Deletion of the Angiotensin II Type 1a Receptor Prevents Atherosclerotic Plaque Rupture in Apolipoprotein E −/− Mice

Abstract

Angiotensin II is involved in the genesis of atherosclerosis. As the role of the angiotensin II type 1a (AT(1a)) receptor in plaque rupture is poorly understood, we assessed the hypothesis that the AT(1a)receptor contributes to atherosclerotic plaque rupture. Atherosclerotic plaque rupture was induced by carotid artery ligation for 4 weeks followed by polyethylene cuff placement around the carotid in apolipoprotein E (ApoE)(-/-) and ApoE(-/-) AT(1a)(-/-) mice. The incidence of plaque rupture at 4 days after cuff placement was 72% in ApoE(-/-) mice compared with 24% in ApoE(-/-) AT(1a)(-/-) mice (P<0.01). Lipid accumulation, macrophage infiltration, expression of inflammatory cytokines, nicotinamide adenine dinucleotide phosphate-oxidase activity, and matrix metalloproteinase-9 activity in atherosclerotic plaque were markedly attenuated in ApoE(-/-) AT(1a)(-/-) compared with ApoE(-/-) mice. Oxidized low-density lipoprotein inhibited macrophage migration in ApoE(-/-) macrophages.

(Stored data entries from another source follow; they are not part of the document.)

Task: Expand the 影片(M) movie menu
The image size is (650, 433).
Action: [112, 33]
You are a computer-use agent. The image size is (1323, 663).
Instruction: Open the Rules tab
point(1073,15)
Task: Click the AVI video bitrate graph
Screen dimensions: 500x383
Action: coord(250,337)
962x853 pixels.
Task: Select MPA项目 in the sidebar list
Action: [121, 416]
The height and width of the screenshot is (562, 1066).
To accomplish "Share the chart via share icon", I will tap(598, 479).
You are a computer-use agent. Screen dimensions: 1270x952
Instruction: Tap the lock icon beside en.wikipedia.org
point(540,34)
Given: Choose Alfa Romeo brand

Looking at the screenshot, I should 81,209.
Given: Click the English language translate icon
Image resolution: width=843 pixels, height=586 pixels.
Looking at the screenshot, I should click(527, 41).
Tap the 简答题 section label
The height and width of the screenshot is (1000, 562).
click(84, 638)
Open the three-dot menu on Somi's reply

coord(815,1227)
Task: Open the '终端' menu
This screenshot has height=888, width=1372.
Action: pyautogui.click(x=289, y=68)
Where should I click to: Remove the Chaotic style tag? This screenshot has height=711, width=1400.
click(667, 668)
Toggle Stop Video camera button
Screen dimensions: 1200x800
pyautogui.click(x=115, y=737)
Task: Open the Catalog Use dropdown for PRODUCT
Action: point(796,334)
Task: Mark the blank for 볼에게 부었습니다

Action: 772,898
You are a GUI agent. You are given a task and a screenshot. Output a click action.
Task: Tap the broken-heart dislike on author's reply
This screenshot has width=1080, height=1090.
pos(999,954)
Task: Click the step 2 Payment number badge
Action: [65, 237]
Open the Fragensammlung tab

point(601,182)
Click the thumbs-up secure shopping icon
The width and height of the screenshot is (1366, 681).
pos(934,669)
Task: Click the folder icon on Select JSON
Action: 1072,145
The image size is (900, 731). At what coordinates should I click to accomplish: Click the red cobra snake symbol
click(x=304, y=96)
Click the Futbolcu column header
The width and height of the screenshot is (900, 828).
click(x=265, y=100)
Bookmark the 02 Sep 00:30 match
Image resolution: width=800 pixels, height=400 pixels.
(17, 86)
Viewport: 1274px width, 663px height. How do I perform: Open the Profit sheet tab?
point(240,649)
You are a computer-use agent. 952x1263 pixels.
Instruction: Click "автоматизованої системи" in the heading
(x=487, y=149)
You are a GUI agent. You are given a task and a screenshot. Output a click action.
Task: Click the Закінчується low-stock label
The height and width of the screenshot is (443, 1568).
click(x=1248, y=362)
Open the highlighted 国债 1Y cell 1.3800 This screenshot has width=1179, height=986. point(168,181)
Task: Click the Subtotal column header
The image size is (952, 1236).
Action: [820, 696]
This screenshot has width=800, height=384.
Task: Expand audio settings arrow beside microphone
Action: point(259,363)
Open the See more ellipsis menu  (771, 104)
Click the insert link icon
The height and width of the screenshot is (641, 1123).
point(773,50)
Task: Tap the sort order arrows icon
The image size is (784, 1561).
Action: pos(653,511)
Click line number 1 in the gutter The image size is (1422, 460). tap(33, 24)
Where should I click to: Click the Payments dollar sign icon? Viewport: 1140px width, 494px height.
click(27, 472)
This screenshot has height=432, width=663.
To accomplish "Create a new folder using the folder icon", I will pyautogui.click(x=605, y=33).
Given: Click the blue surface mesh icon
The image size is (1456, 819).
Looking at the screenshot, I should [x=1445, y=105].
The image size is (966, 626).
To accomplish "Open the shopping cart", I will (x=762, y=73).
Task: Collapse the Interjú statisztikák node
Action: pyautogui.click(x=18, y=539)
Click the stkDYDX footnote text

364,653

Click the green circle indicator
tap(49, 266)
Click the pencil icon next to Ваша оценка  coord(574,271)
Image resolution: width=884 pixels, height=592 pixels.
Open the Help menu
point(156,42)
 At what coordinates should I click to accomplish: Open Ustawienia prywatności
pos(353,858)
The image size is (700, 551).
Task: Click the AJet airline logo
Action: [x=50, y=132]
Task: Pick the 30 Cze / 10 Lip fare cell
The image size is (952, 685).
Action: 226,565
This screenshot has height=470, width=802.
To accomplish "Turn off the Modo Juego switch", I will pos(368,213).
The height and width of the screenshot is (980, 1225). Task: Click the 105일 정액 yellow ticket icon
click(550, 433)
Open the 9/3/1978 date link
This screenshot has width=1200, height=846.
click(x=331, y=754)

In contrast, oxidized low-density lipoprotein-induced macrophage trapping was abolished in ApoE(-/-) AT(1a)(-/-) macrophages, and this was associated with decreased CD36 expression and focal adhesion kinase activity. Conclusion- These results suggest that blocking the AT(1) receptor may reduce atherosclerotic plaque rupture and that AT(1a) receptor-mediated macrophage trapping, inflammation, oxidative stress, and matrix metalloproteinase activation may play crucial roles in plaque vulnerability.